— Task instructions —
Across these entries, count the lines holding the string "from"; the number is the whole answer.

— Exercise data —
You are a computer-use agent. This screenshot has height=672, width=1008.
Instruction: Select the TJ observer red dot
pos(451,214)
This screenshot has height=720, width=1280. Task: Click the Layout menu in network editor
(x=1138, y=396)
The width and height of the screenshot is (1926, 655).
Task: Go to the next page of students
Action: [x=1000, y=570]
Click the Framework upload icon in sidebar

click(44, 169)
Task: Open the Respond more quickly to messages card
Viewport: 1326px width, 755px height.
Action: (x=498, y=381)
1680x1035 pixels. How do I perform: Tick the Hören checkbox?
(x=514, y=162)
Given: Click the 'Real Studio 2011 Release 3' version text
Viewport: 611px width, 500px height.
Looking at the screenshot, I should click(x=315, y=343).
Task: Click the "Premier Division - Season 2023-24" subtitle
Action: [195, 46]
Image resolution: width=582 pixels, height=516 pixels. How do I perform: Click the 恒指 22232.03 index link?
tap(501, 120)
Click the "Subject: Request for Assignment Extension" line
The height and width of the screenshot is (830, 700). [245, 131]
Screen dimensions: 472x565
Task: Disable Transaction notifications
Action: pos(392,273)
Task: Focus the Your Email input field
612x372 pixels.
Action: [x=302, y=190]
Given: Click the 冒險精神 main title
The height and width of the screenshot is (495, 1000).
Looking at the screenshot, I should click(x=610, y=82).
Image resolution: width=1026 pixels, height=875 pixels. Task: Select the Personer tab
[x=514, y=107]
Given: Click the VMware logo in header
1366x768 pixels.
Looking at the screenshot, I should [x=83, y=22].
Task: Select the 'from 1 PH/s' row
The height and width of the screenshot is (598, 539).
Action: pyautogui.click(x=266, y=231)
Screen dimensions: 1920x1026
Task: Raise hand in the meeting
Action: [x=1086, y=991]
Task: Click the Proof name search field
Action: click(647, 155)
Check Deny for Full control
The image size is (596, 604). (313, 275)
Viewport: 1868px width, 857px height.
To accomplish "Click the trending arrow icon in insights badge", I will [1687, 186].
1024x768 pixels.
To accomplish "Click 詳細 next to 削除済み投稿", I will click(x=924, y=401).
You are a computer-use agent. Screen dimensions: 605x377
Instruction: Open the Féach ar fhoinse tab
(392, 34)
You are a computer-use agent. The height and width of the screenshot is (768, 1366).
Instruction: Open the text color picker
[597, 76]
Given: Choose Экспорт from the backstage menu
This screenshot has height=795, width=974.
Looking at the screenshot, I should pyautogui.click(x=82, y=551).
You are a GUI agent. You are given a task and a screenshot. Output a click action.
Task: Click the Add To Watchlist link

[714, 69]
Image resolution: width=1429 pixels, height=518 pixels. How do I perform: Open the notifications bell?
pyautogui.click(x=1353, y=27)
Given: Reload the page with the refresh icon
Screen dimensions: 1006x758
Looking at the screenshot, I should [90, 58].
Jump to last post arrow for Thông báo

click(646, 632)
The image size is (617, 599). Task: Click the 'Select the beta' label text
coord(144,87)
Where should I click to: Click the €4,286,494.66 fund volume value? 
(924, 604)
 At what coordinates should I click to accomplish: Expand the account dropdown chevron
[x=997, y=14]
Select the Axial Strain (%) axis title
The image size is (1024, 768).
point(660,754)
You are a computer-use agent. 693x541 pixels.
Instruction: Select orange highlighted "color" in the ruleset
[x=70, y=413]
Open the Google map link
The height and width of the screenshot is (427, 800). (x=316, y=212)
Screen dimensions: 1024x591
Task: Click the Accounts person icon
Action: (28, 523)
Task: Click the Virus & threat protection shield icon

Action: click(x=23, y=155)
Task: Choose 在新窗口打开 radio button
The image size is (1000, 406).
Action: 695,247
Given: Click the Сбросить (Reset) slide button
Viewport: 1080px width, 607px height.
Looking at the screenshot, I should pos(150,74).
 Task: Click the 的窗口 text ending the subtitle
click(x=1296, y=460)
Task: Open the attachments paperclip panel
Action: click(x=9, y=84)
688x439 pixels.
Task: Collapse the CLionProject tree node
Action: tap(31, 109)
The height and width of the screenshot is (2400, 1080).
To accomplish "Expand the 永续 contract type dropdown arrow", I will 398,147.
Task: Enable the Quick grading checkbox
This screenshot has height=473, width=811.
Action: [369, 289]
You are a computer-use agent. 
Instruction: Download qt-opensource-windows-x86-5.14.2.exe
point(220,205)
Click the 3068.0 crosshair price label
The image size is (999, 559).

— Answer for this exercise —
2